Exercise requirements:
Scale the lines between the one holding "Identify the click" and the one holding "EVENTS (679, 128)", inclusive, and give only those lines again, requests included. Multiply every coordinate in the answers by 2.1 and round each result to a whole number, with halves rounded up.

* BEGIN *

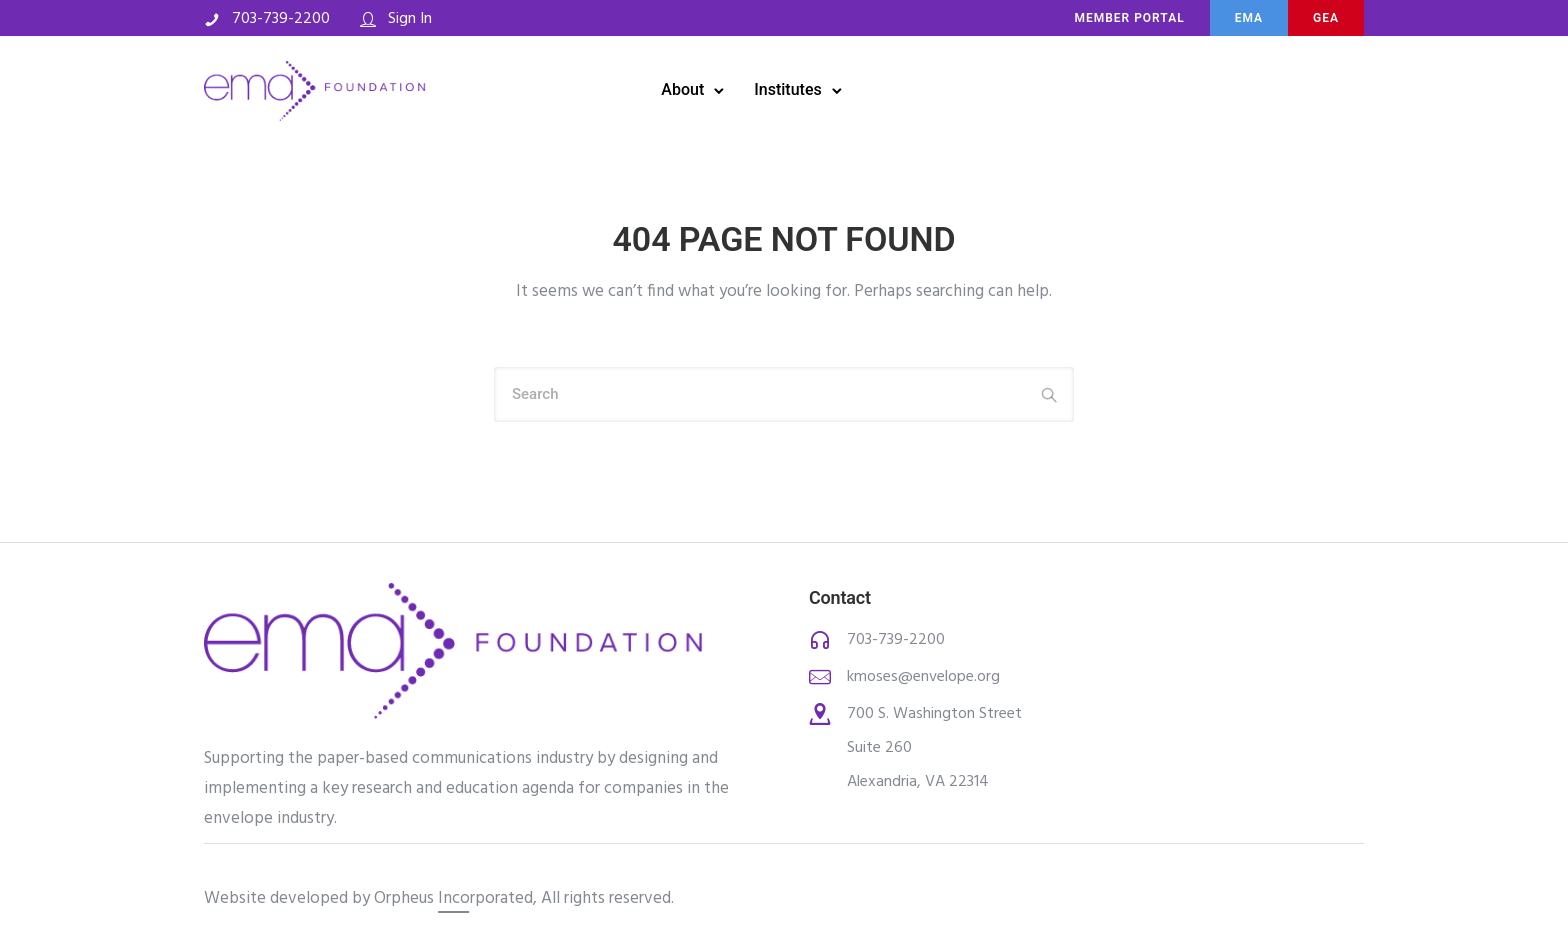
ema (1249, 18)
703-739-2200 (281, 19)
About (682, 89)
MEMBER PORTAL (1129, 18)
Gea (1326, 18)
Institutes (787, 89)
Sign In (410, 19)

* END *
* BEGIN *

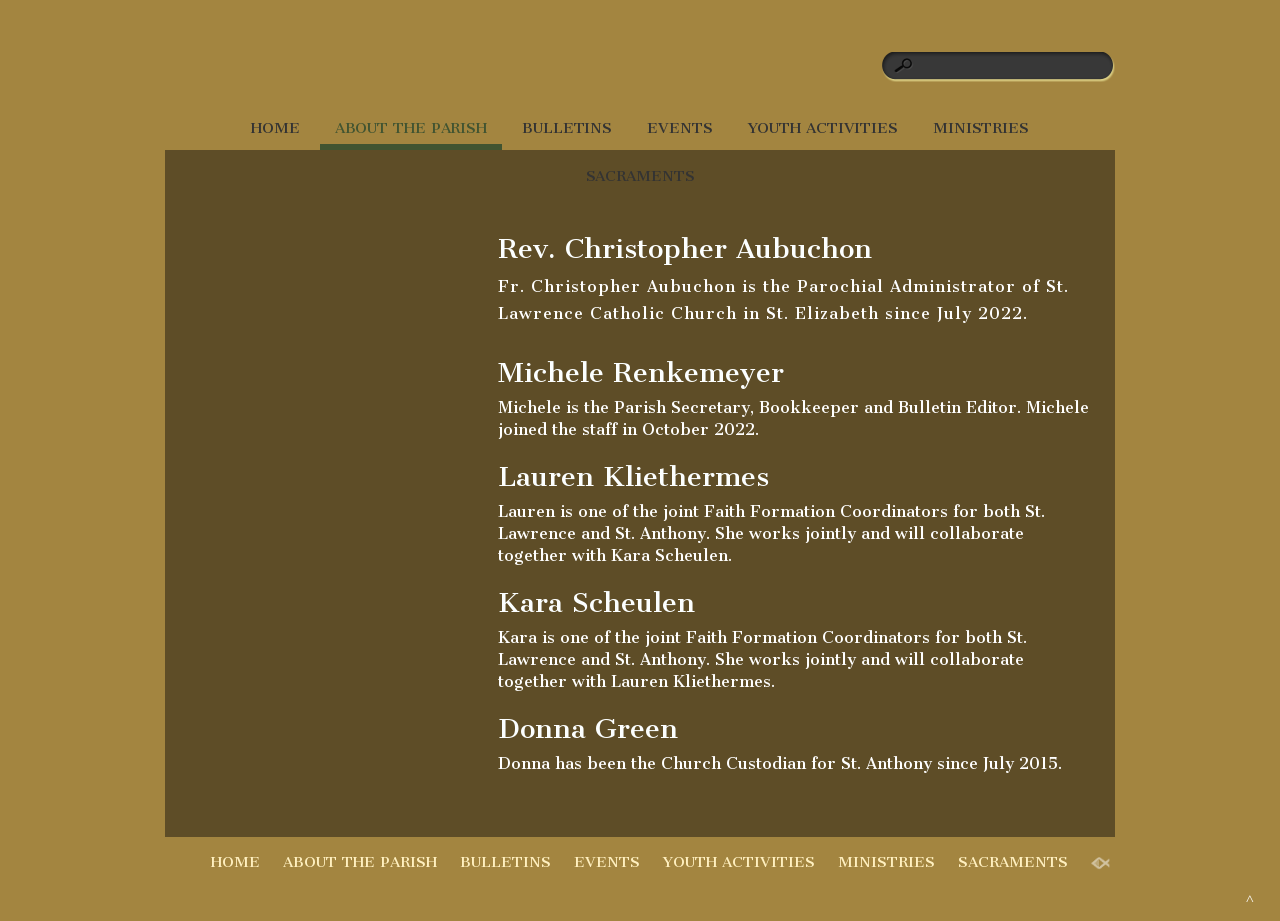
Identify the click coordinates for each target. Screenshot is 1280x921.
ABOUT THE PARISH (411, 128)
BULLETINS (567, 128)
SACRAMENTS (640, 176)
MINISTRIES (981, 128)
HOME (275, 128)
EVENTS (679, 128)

* END *

Finished task:
Identify the click coordinates for each target. Screenshot is 1280x921.
ABOUT THE PARISH (863, 269)
BULLETINS (1191, 269)
SACRAMENTS (1344, 370)
MINISTRIES (2060, 269)
HOME (578, 269)
EVENTS (1426, 269)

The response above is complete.